机の中に入れていた教科書やペンを、忘れたからと勝手に盗り使われていた。
他のクラスに友達のいない私は、教科書が無く先生に怒られた。
何も言えない私に、アイツらはどんどん調子に乗って行った。
暴力行為はエスカレートし、すれ違い様に殴られる事も増えた。
物を隠すという行為は、ゴミ箱にラクガキをして棄てられる事に変わって行った。
上履き、体操服、教科書、ノート、カバンに制服。一通りのモノは全てやられた。
ラクガキも『ブス』、『学校来るな』、『根暗』、『死ね』等色々書かれた。
仲良くしてくれる良い子ちゃん達は、その事を見えない振りをする。
担任に至っては、『またか、勘弁してくれ…』という態度を隠しもしない。
終いには“私が悪い”と言い、虐めを見ない振りし出した。
クラスに私の味方はいなかった。
唯一の救いは、他学年から虐められてない事だけだった。
だからと言って、味方をしてくれる訳でもない。
ただ『あぁ、虐められてるんだ。
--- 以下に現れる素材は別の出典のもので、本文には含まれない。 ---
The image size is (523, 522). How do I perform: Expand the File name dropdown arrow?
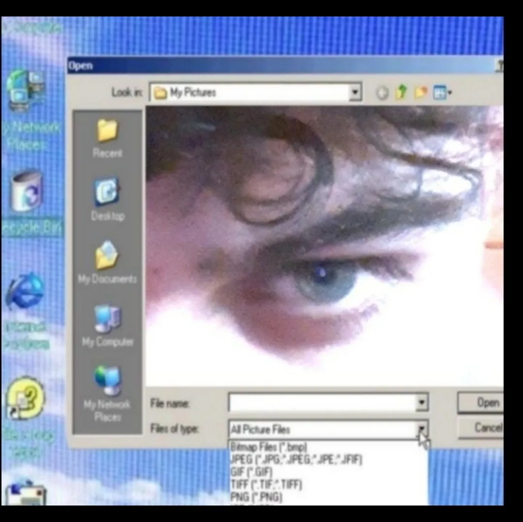point(422,402)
可哀想』と眺めるだけ。
虐めのとばっちりを受けないように、関わろうとしない。
それは、大多数の同級生にも言える事だった。
そんな味方のいない中、私はますます根暗になっていった。
前髪を長く伸ばして周りを見ないようにし、人に自分から話しかけに行けなくなった。
それでも私は奴らの前では、絶対に泣かなかった。
それが私に残された、最後のプライドだったから。
でも人間て言うのは不思議な生き物で、泣けなくなると心のどこかが壊れ、人間味を無くすらしい。
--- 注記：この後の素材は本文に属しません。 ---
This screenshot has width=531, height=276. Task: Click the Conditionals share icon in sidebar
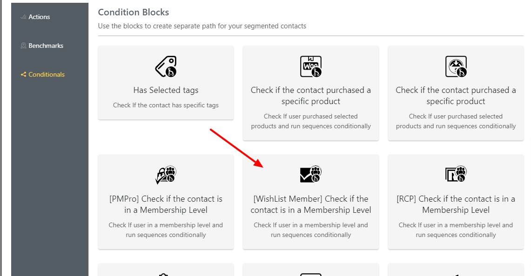tap(23, 74)
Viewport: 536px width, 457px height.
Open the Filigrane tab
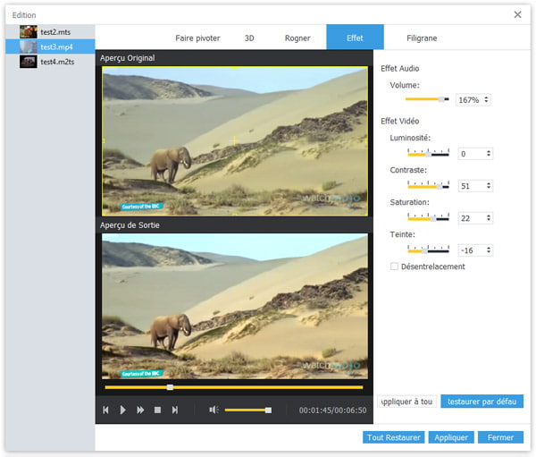coord(422,38)
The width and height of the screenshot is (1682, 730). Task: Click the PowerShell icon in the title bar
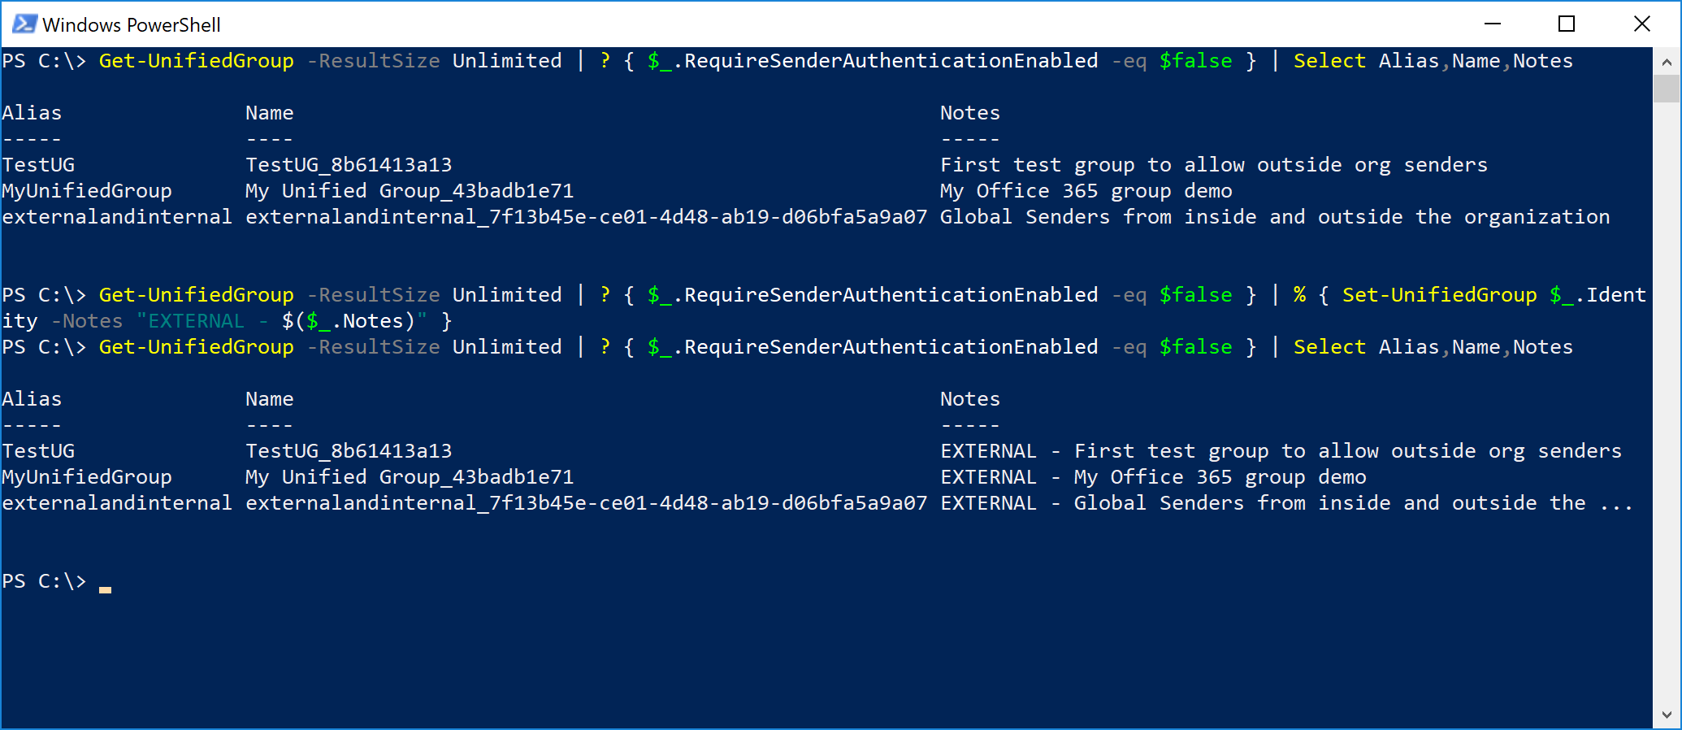point(24,24)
自分では気づかなかったけど当時の私は家族から見て、何時か自殺するんじゃないかと心配になるくらい酷かったらしい。
そしてそんな親の心配通り、ある日私は遂に一線を越えてしまった。
リストカットをした。
最初は罪悪感が有ったけれど、続ける内に段々そんな気持ちはなくなっていった。
手首を切った時のピリリッとした痛み、血が出た時はそれを眺めているだけで心が落ち着いた。
リスカをしていると、『私はまだ生きている』と『ここに存在している』と実感出来た。